Cela s’explique par le fait qu’il y a encore un an, l’essentiel des migrants venait d’Afghanistan et de Syrie et seuls les hommes voyageaient. Il y a maintenant plus de migrants venant d’Afrique (Ethiopie, Erythrée, Centrafrique…) et ils voyagent avec femmes et enfants. Mais il y a aussi des bébés et des femmes enceintes car il n’est pas rare que les femmes se fassent violer pendant le voyage !

Récemment, une jeune fille de 14 ans est arrivée enceinte suite à un viol.
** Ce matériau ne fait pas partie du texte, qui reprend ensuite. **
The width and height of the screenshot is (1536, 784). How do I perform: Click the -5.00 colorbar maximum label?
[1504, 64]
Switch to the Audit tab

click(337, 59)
Elle a dû être conduite à Dunkerque par l’association SALAM pour se faire avorter, aucun gynécologue de Calais n’ayant accepté de la prendre en charge.

Bref, la situation va de mal en pis.

La responsable que nous avons rencontrée en arrive à penser qu’il faut refermer les frontières et ne laisser passer que ceux qui risquent leur vie dans leur pays d’origine pour les accueillir dignement en France, plutôt que de recevoir le plus grand nombre et les voir vivre dans des conditions indignes : la plupart n’ont qu’un repas par jour et dorment sous des bâches dans la forêt environnantes. Les tentes ont été éventrées par les forces de police lors de l’opération du 2 juillet.

On sent un net découragement des bénévoles et des salariés. Je ne sais que penser, ni quelle serait la bonne solution. Mais je me sentais tenue de témoigner de la situation.

Merci aux adhérents d’ATTAC qui auront pris le temps de me lire.

P.-S.

L’association SALAM : http://www.associationsalam.org/-L-association-

Le 5 novembre 2002, le gouvernement français ordonne la fermeture du centre de la Croix Rouge qui accueillait à Sangatte les migrants présents dans le Calaisis.

La plupart d’entre eux se retrouvent jetés à la rue à l’aube de l’hiver. Des bénévoles se rassemblent alors pour organiser des distributions de nourriture et de vêtements et décident après quelque temps de se donner une existence juridique en fondant l’association SALAM.

Depuis, les migrants n’ont cessé d’affluer, mais stationnent sur tout notre littoral. C’est pourquoi SALAM a également des pôles à Dunkerque et Grande Synthe.

Aujourd’hui SALAM est une association forte de plus de 300 adhérents dont les ressources proviennent des cotisations, de dons et de subventions.